A St. Louis County jury recently awarded over $70 million to the beneficiary of two trusts against Wells Fargo (WF).
WF and its predecessors had served as the corporate trustee of one trust, and the custodian of the other. This firm previously prosecuted an arbitration against a WF predecessor on behalf of a trustee. The client prevailed, but not for $77 million! (Her damages were much lower!)
A review of the case facts set forth in Missouri Lawyer's Weekly's May 18th publication suggests that the case was anything but a slam dunk for the plaintiff.

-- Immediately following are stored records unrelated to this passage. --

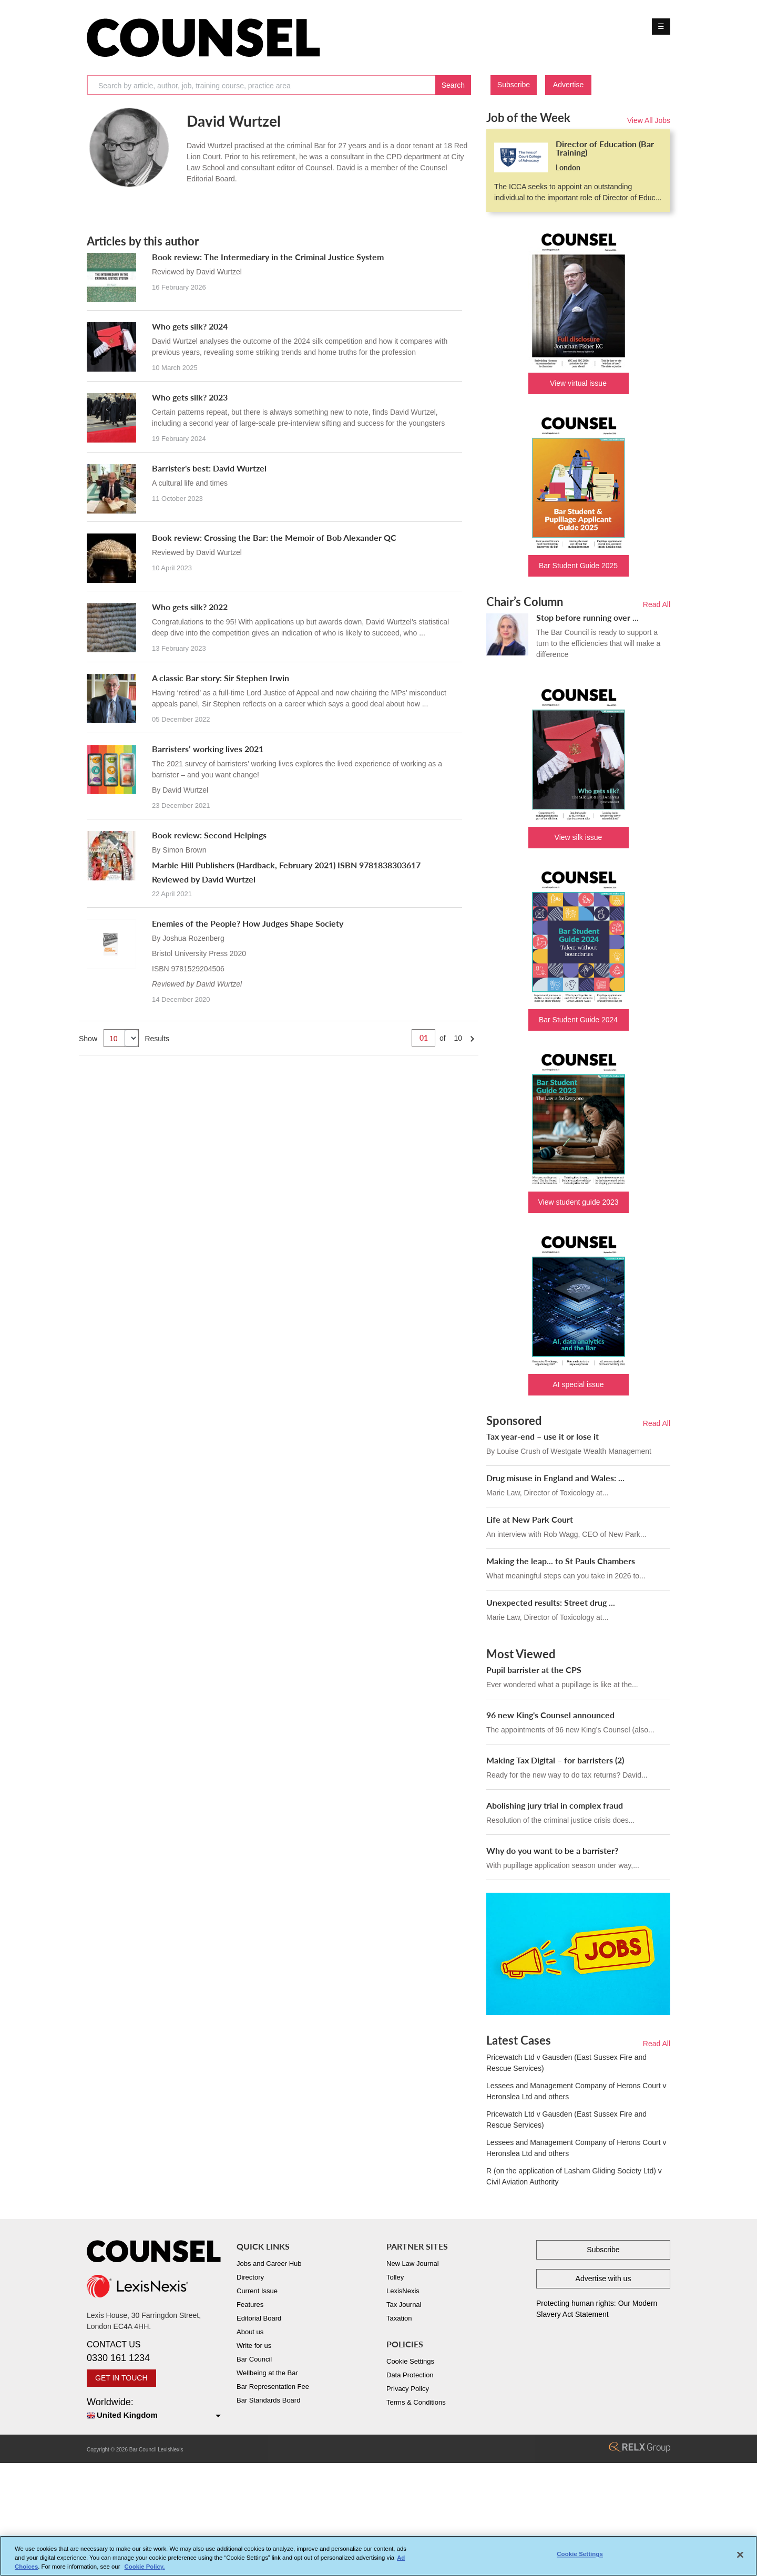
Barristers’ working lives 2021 (207, 749)
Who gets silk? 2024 (190, 326)
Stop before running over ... (587, 617)
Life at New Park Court (529, 1519)
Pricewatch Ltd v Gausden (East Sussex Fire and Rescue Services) (566, 2062)
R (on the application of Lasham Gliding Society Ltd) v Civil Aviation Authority (574, 2176)
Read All (656, 604)
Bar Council (254, 2359)
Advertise (568, 84)
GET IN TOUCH (121, 2378)
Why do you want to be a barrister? (552, 1850)
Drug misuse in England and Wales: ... (555, 1478)
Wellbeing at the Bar (267, 2373)
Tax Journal (403, 2304)
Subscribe (513, 84)
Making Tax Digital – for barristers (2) (555, 1760)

So—kudos to Jim, Megan, and Paul!
My law partner, Dan Conlisk, has over 25 years of fiduciary litigation experience to compliment my financial services industry practice. He too was amazed at the result.

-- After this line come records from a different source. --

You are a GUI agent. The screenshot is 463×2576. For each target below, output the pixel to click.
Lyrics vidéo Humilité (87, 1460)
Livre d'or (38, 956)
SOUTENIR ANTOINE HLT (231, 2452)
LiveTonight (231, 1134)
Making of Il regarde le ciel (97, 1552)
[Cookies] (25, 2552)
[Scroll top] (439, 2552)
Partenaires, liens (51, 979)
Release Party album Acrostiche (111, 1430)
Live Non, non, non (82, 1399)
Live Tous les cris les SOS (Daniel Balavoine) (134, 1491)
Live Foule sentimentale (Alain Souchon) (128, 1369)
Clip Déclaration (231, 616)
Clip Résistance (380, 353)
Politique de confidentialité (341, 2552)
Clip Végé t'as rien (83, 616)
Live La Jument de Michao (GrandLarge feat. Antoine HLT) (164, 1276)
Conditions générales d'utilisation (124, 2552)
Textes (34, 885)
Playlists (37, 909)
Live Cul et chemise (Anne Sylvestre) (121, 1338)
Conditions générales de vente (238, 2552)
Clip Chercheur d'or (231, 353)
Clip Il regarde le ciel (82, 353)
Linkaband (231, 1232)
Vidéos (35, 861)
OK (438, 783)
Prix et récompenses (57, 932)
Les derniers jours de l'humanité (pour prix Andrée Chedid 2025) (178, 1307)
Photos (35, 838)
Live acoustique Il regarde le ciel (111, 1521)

The primary protagonist in the underlying drama was the plaintiff's own son, Doug Morris. WF's defense, in part, was that Mr. Morris, rather than WF ran the trusts. Further, WF argued that the elderly woman at plaintiff's table “said yes to everything her attorneys now complain about.” Notably, Mr. Morris wasn't suppose to be running the two trusts and there were 11 women on the jury.
At the end of the trial, the plaintiff prevailed almost entirely on her breach of fiduciary duty and Uniform Fiduciaries Law claims. The jury assessed 98% of the blame to WF. Food for thought if you are a trust beneficiary or “mere custodian.”